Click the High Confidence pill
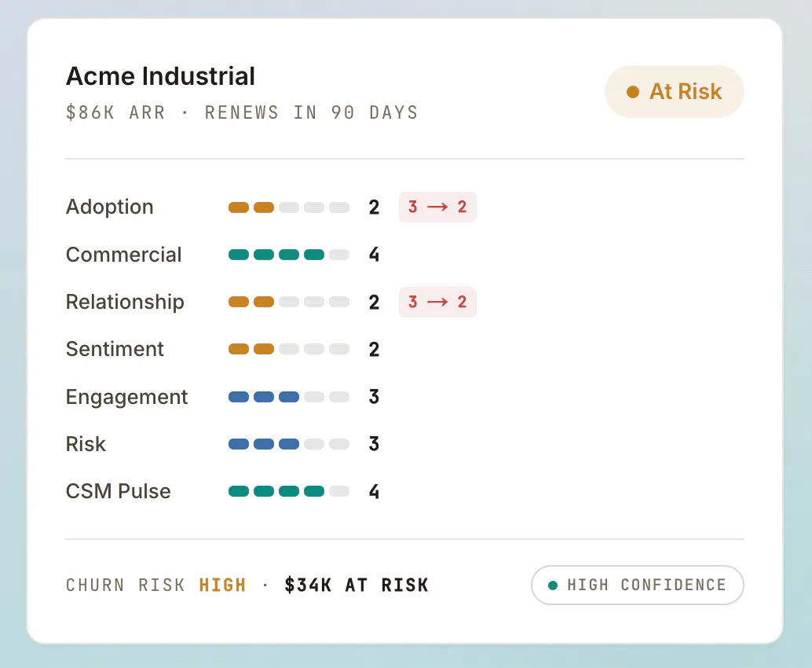[638, 585]
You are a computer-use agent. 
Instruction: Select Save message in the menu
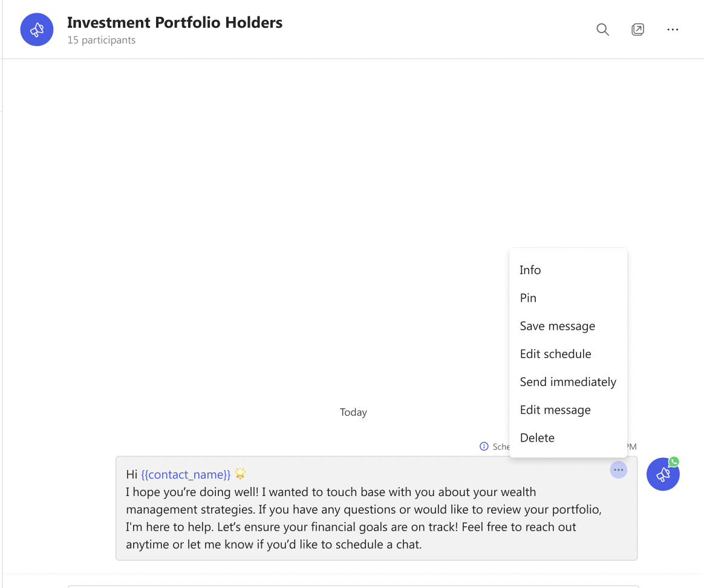[x=557, y=325]
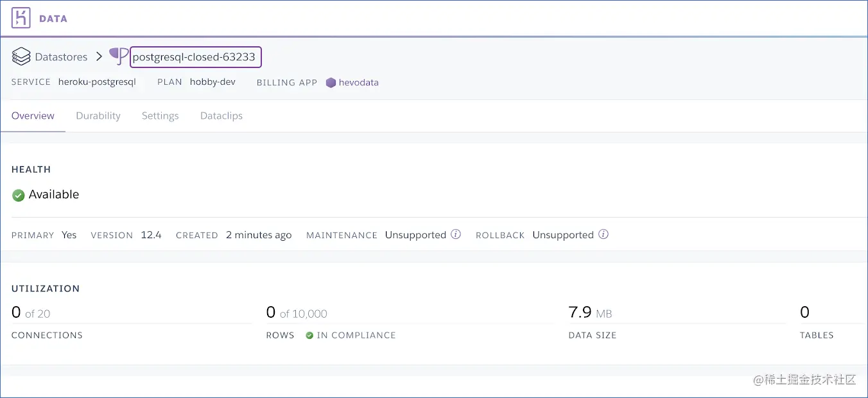Click the Datastores stack icon in breadcrumb

pos(21,56)
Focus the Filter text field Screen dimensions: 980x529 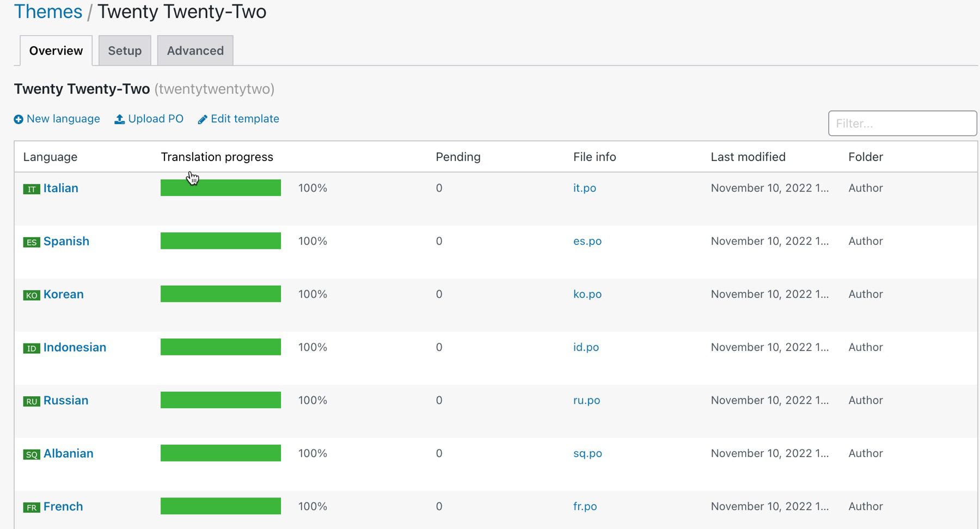click(x=902, y=124)
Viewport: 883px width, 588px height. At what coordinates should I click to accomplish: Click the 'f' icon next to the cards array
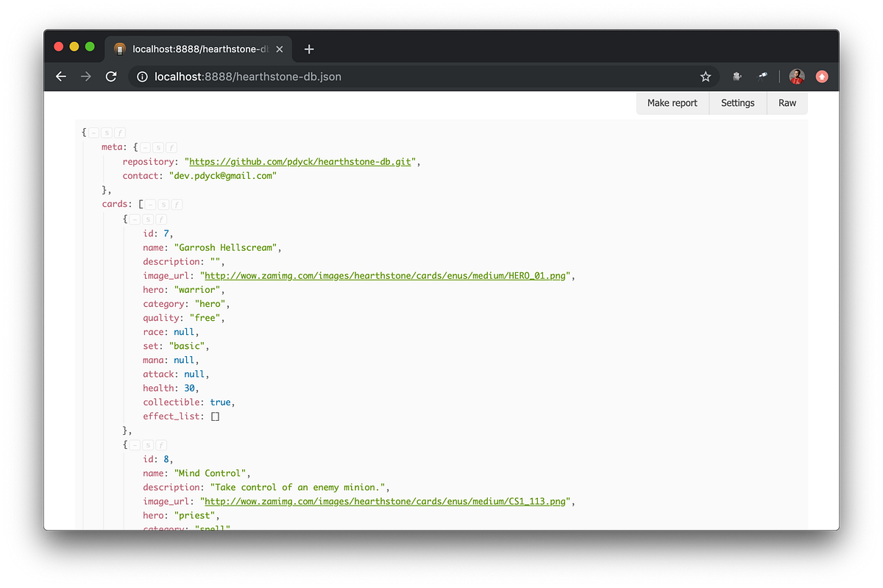177,204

##############################

Once the line containing "Viewport: 883px width, 588px" has been found, write out exactly that line and each one after it through the end of the data, leaving out every picture.

## Solved exercise
Viewport: 883px width, 588px height. At what coordinates should I click to accomplish: Click the 'f' icon next to the cards array
177,204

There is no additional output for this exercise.